Self check-in instructions.
Day-of-arrival self check-in code + door instructions.
Last verified
Example input
Lockbox on porch column, code 4815
Example output
Hi {{guestFirstName}} — welcome day! Quick check-in walkthrough: the lockbox is on the porch column to the right of the front door. The code is {{doorCode}}. Pop the box open, the front door key is inside, and after you let yourself in, please put the key back in the lockbox so it's secure. Wi-Fi network is {{wifiSsid}}, password {{wifiPassword}}. There's a printed welcome book on the kitchen counter with everything else you'll need. Make yourself at home — message me here if anything's not as expected.

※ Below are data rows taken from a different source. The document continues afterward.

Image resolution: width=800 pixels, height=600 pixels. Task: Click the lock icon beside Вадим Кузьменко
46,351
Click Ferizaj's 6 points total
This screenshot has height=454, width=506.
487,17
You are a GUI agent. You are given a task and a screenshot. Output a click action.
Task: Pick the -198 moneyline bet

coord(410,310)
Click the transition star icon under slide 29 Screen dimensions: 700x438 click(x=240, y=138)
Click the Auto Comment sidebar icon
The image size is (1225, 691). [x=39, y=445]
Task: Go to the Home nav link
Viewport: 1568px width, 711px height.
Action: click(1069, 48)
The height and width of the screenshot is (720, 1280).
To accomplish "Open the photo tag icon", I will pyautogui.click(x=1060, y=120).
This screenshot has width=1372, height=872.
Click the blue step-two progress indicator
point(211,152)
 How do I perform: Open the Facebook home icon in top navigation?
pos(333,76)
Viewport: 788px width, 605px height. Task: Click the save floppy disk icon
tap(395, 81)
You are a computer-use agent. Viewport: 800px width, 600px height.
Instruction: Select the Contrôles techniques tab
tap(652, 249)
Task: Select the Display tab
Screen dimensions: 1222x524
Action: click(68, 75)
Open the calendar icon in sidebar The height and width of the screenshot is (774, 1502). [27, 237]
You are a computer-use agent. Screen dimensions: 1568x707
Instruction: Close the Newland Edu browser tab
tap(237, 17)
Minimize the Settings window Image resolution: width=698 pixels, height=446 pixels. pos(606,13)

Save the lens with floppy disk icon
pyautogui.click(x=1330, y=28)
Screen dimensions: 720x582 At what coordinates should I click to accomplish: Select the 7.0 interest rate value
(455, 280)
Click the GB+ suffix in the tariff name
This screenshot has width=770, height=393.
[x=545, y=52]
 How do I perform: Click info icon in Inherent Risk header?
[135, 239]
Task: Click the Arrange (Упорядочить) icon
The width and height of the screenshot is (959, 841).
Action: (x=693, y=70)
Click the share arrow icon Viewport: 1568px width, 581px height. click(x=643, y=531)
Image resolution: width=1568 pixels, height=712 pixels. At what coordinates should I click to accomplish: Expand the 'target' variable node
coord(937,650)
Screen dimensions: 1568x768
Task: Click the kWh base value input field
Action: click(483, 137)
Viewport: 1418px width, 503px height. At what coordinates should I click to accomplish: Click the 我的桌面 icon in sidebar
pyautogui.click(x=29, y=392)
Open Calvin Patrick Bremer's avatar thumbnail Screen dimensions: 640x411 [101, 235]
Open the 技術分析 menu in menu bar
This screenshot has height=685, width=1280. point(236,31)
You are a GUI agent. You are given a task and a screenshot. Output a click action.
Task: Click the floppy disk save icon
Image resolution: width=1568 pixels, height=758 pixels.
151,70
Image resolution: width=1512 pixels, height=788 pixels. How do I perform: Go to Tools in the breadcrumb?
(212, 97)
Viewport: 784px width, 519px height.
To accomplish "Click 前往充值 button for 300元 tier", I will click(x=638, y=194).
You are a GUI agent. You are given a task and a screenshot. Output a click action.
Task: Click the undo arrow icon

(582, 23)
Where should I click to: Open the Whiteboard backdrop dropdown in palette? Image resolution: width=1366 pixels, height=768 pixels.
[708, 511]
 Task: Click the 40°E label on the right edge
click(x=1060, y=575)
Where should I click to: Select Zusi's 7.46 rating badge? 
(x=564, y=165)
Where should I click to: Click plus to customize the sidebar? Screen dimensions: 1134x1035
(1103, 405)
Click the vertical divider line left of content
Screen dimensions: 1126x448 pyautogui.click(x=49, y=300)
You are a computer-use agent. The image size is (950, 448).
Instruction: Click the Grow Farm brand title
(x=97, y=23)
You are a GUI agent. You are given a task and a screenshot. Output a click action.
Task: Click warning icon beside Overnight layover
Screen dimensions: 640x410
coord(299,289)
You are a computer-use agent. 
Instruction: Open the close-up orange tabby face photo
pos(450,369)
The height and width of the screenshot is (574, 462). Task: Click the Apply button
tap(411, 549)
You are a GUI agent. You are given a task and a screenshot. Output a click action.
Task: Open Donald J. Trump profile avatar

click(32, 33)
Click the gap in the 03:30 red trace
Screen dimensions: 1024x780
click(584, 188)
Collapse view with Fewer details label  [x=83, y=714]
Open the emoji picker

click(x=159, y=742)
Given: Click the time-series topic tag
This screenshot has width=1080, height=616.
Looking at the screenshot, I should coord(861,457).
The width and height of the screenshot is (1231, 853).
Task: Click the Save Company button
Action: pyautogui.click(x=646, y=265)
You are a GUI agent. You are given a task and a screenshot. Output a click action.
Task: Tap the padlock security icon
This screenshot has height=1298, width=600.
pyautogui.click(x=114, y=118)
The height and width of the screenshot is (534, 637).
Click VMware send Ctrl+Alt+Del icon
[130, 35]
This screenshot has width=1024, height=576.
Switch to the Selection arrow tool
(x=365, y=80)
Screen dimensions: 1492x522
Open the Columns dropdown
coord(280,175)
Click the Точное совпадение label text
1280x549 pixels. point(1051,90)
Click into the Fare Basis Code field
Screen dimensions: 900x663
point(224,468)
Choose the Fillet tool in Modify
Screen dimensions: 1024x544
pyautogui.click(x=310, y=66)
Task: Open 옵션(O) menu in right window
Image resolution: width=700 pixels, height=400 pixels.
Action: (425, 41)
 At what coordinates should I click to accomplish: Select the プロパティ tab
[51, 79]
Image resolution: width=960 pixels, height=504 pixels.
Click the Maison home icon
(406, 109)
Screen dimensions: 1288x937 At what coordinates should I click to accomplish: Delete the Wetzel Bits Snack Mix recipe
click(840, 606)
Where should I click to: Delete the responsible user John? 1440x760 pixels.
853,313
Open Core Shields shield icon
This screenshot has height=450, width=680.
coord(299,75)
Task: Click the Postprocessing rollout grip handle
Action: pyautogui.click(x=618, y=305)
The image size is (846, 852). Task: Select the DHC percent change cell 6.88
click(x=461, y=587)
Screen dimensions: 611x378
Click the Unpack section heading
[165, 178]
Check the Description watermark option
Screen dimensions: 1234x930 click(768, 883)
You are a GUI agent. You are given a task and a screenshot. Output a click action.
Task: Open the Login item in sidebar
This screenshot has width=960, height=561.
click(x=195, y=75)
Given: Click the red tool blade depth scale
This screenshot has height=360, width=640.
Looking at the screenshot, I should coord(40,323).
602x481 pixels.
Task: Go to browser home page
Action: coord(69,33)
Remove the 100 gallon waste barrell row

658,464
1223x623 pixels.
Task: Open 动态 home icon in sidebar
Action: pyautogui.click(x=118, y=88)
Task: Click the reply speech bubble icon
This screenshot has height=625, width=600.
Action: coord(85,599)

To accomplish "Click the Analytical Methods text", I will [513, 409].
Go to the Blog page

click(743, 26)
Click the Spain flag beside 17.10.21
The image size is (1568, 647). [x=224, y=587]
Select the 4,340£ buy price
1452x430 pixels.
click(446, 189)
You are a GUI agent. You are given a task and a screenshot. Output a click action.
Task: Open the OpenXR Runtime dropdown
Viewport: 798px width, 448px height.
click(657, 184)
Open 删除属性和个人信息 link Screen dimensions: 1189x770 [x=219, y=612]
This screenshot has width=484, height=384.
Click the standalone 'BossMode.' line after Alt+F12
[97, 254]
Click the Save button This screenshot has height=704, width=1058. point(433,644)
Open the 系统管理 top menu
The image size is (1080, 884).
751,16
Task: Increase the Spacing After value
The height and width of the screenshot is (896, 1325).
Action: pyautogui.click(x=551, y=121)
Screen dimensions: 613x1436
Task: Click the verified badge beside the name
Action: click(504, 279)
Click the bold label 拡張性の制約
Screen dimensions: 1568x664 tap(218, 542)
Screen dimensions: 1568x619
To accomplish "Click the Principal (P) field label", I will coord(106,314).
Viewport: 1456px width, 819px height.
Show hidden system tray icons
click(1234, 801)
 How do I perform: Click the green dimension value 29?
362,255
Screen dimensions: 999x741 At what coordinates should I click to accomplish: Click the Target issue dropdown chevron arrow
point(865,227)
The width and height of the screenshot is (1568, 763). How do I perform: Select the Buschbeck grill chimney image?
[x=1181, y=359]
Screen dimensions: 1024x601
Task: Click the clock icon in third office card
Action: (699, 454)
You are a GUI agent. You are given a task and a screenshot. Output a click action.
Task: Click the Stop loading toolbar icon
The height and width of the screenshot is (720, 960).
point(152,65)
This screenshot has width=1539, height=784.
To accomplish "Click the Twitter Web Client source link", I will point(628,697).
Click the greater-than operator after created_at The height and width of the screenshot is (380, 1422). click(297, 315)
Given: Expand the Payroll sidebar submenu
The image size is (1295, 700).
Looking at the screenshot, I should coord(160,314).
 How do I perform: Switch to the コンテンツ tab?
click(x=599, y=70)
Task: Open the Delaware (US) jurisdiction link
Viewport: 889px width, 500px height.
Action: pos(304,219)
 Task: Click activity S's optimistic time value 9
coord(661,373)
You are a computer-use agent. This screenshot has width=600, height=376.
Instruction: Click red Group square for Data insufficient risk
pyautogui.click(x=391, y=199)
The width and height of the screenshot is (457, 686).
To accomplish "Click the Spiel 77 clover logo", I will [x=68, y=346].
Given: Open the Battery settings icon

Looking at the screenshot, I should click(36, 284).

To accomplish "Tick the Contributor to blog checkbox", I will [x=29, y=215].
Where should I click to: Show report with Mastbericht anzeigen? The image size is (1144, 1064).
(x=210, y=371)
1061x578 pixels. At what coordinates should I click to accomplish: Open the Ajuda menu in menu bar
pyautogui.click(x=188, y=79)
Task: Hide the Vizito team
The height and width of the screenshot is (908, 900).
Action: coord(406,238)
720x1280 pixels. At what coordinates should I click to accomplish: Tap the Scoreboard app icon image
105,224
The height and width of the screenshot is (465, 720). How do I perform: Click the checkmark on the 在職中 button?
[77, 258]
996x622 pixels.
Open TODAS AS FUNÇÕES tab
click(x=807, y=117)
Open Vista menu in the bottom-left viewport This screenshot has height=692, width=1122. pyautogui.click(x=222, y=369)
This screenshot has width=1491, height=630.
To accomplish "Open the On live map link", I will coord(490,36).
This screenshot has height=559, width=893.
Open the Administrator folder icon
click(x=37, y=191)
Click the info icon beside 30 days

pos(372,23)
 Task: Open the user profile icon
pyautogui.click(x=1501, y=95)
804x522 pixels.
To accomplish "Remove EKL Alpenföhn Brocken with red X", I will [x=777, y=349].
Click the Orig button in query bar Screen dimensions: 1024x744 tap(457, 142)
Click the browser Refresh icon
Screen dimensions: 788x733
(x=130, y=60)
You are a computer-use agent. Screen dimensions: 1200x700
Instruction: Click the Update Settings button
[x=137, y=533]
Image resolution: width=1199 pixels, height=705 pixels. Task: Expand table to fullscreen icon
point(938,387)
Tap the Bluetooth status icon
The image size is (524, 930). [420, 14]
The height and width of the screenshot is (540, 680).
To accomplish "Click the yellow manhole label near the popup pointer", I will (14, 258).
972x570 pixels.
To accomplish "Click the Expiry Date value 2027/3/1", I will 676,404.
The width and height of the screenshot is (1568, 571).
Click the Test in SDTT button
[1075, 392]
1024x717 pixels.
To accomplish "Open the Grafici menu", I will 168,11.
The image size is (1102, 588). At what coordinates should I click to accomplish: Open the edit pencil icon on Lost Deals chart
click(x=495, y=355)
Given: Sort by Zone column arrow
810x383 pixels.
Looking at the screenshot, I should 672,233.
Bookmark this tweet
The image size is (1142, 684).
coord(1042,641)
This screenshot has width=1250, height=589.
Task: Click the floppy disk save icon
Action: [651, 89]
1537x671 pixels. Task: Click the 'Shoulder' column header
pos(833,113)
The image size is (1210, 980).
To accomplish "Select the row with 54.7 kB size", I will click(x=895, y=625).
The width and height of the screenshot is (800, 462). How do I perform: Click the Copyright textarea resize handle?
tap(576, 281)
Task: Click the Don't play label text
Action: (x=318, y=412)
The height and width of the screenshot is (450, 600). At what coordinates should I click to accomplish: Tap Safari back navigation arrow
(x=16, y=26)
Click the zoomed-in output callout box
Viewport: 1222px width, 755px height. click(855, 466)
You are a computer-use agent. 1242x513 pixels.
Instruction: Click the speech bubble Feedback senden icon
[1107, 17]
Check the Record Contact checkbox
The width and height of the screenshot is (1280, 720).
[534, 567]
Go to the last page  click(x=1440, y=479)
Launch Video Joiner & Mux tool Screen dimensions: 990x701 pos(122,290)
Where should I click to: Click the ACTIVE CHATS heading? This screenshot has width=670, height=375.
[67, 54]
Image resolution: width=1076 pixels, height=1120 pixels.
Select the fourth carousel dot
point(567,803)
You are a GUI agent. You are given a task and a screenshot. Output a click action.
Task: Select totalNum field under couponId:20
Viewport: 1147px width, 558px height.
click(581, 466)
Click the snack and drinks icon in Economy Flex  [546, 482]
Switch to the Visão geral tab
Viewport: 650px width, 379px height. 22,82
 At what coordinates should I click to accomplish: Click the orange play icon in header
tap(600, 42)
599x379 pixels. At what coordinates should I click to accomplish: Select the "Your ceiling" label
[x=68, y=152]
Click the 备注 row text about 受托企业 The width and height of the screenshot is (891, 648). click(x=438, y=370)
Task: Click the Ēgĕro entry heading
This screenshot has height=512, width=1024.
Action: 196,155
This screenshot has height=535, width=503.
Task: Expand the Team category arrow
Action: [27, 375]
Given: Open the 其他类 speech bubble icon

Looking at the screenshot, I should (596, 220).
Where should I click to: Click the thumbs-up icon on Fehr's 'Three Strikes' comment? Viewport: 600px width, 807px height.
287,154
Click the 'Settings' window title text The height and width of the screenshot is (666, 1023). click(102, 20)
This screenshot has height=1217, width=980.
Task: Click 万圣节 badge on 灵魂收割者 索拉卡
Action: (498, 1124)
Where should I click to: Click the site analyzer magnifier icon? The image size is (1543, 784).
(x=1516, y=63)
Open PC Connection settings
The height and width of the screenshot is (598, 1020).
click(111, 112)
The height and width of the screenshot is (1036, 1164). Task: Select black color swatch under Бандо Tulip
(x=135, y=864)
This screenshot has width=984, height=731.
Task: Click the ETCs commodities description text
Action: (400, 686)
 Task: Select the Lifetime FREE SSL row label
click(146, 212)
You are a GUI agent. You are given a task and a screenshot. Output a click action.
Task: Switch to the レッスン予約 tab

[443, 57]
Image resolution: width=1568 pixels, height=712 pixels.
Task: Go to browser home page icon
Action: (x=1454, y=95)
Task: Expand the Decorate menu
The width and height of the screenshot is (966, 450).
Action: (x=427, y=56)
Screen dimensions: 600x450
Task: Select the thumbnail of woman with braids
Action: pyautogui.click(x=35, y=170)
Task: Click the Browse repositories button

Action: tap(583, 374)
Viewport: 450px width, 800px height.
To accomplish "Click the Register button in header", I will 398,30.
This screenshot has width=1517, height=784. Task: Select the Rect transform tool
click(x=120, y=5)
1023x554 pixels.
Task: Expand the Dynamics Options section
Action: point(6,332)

Mustache placeholders ({{guestFirstName}}, {{propertyName}}) mark the values you'll swap in for the actual stay.
How to write self check-in instructions
Self check-in is the single highest-leverage automation in short-term rental hosting. Done well, it eliminates 80% of arrival-day stress for both sides — guest finds the door, lets themselves in, settles. Done badly, it produces frantic 11pm messages, locked-out guests, and angry one-star reviews.
The template above optimizes for three things:
- Specificity over warmth. “The lockbox is on the porch column to the right of the front door” beats “the lockbox is by the door” every time. A guest at 9pm in the rain doesn’t want elegant language — they want exact instructions.
- Returning the key. Most guests forget unless told explicitly. One sentence saves you a lockbox-key-recovery problem next month.
- Wi-Fi credentials in the same message. First thing every guest does after walking in. Putting wifi in the check-in message means they see it before they’re bothered to dig through the welcome book.
When to send
Send the day-of-arrival, ideally 2–4 hours before the check-in window opens. Earlier than that and the guest will lose the message in their travel emails; later and you’ll get a “what’s the code?” follow-up.
Some platforms support scheduled messages — set this one to fire at 11am on the day of arrival and forget about it.
Code rotation policy
Strong hosts rotate door codes at minimum every 30 days, ideally per-stay. Per-stay rotation requires regenerating this template per booking, which is annoying. The middle-ground policy most hosts settle on:
- Rotate the door code monthly
- Re-issue the template once at the start of each month
- Use the same code for the whole month’s bookings
If you have smart-lock integration (August, Schlage Encode, etc.), per-stay rotation is automatic and the template can stay fixed.